Short task 1 >>
Reproduce the stretch from "The Swedish social" through "circumvent copy protection)." in the passage on European surveillance policy.
Short task 2 >>
Carry on the passage about European data retention and surveillance policy from where it stops.

Passage provided >>
::::::::

The main problem with the come-lately abrasive policy of these European politicians is not integrity per se, the problem is that the propositions will fail to do what the lawmakers think they will do; the supervision relies on a false hope of security.
The Swedish social democrats was the only Swedish party whose MEPs supported the now infamous data retention directive that the EU Commission and Ministerial Council tried to smuggle through towards the end of last year. 2005 in general comprised a toughened policy across European Ministries of Justice, regarding monitoring of citizens and an artificial limiting of innovation (with anti-file-sharing laws passed, proposals for software patents, and bans on inventions aiming to circumvent copy protection).

::::::::

Entries taken from a collection >>

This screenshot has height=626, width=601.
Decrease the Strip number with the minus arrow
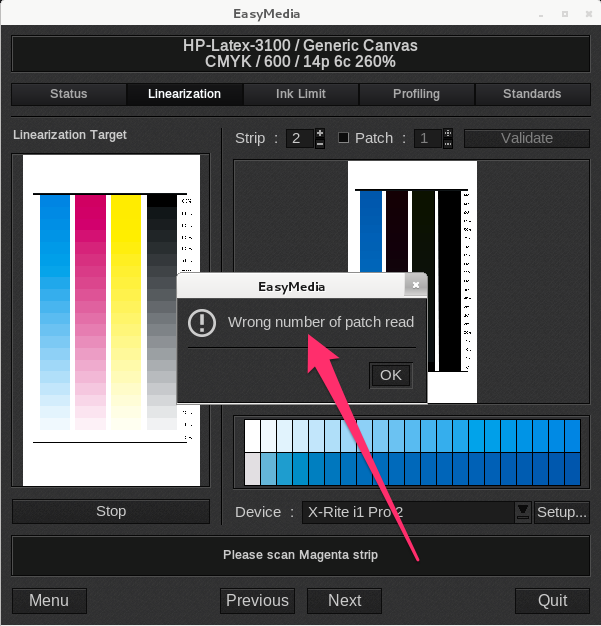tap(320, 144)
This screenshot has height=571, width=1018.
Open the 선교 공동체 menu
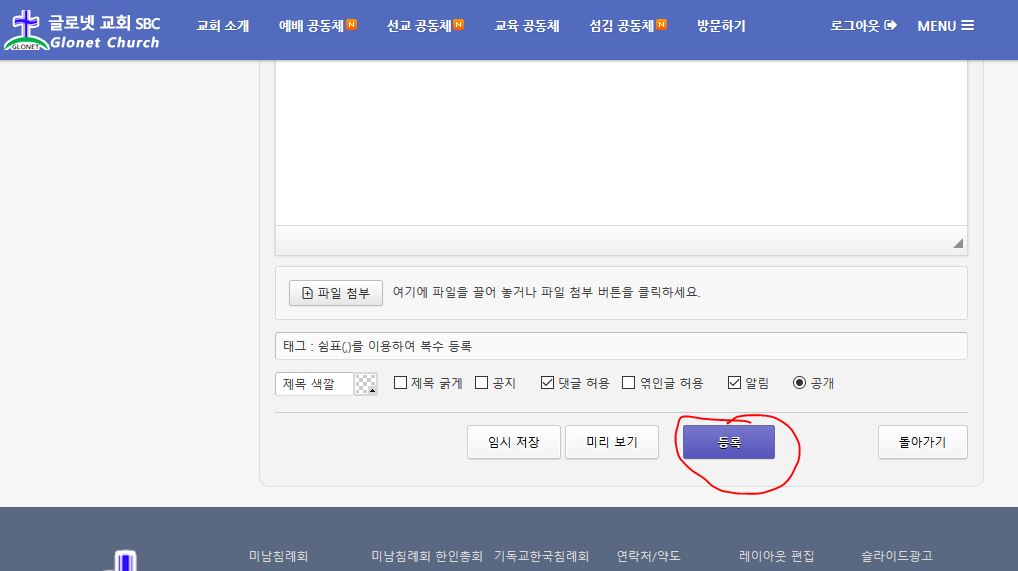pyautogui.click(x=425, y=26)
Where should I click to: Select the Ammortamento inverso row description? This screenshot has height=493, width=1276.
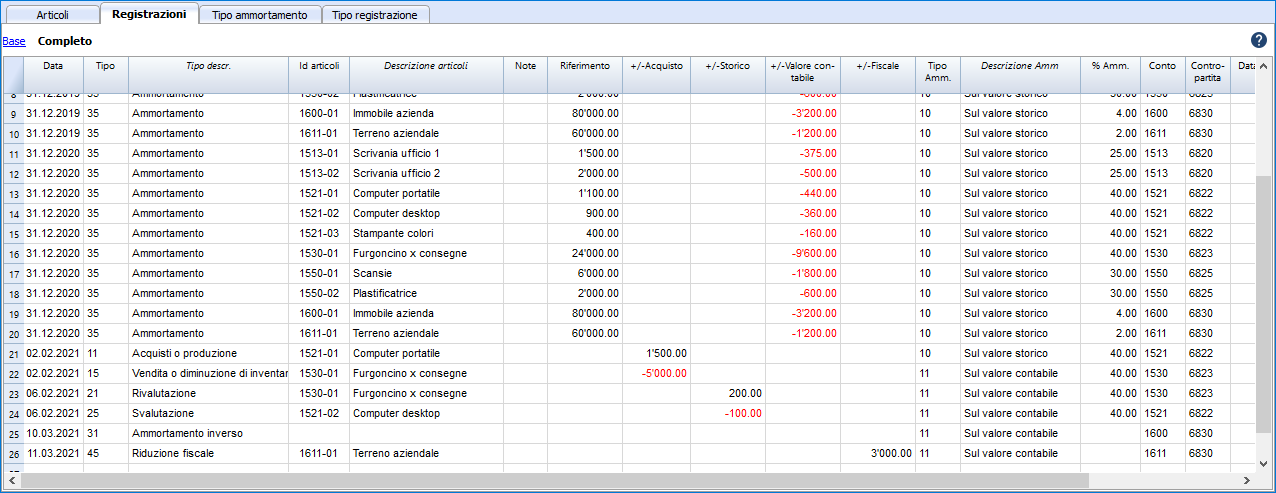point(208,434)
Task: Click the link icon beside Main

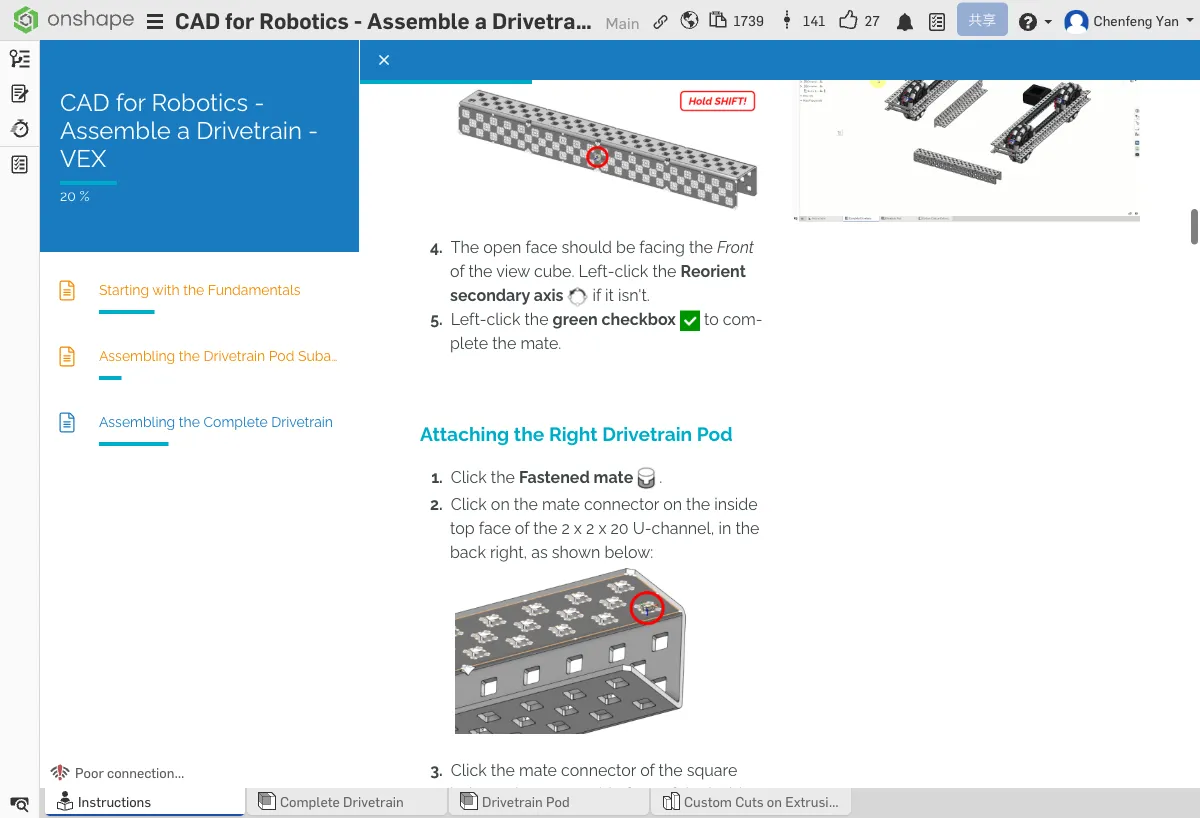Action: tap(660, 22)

::::::::

Expected answer 1 >>
The Swedish social democrats was the only Swedish party whose MEPs supported the now infamous data retention directive that the EU Commission and Ministerial Council tried to smuggle through towards the end of last year. 2005 in general comprised a toughened policy across European Ministries of Justice, regarding monitoring of citizens and an artificial limiting of innovation (with anti-file-sharing laws passed, proposals for software patents, and bans on inventions aiming to circumvent copy protection).

Expected answer 2 >>
The Swedish are, together with Great Britain, the primary supporters within the EU for imposing governmental supervision of both telephony and Internet traffic. The proposition is to force service providers to collect traffic logs in order to, as it is called, make these logs available in investigations of severe criminal offences. The Swedish Minister of Justice, Thomas Bodström, also wants to give the police and national intelligence the rights of secret bugging, secret domestic search warrants, and secret monitoring of suspects’ homes and workplaces. Main reason given: to prevent terrorism and organised crime.
My argument in this issue is: the anti-terrorism concern is merely a cover.
Just as with related technological systems, like Digital Rights Management (DRM) and legally enforced ‘safekeeping’ of decryption master keys (so-called key escrow), obligatory data retention only works in an ideal world – or to be more precise, dystopia – where no exceptions to the rule can be allowed. For these technologies to be effective, they must be utilized in ways that are irrefutably totalitarian; just as with laws, rules and norms, it is in their nature to be as absolute and conclusive as possible, not allowing for exceptions. It only takes one glitch in the system to render it in practice ineffective against enemies that know what they are doing, like avid hackers and crackers, as well as terrorists and serious criminals.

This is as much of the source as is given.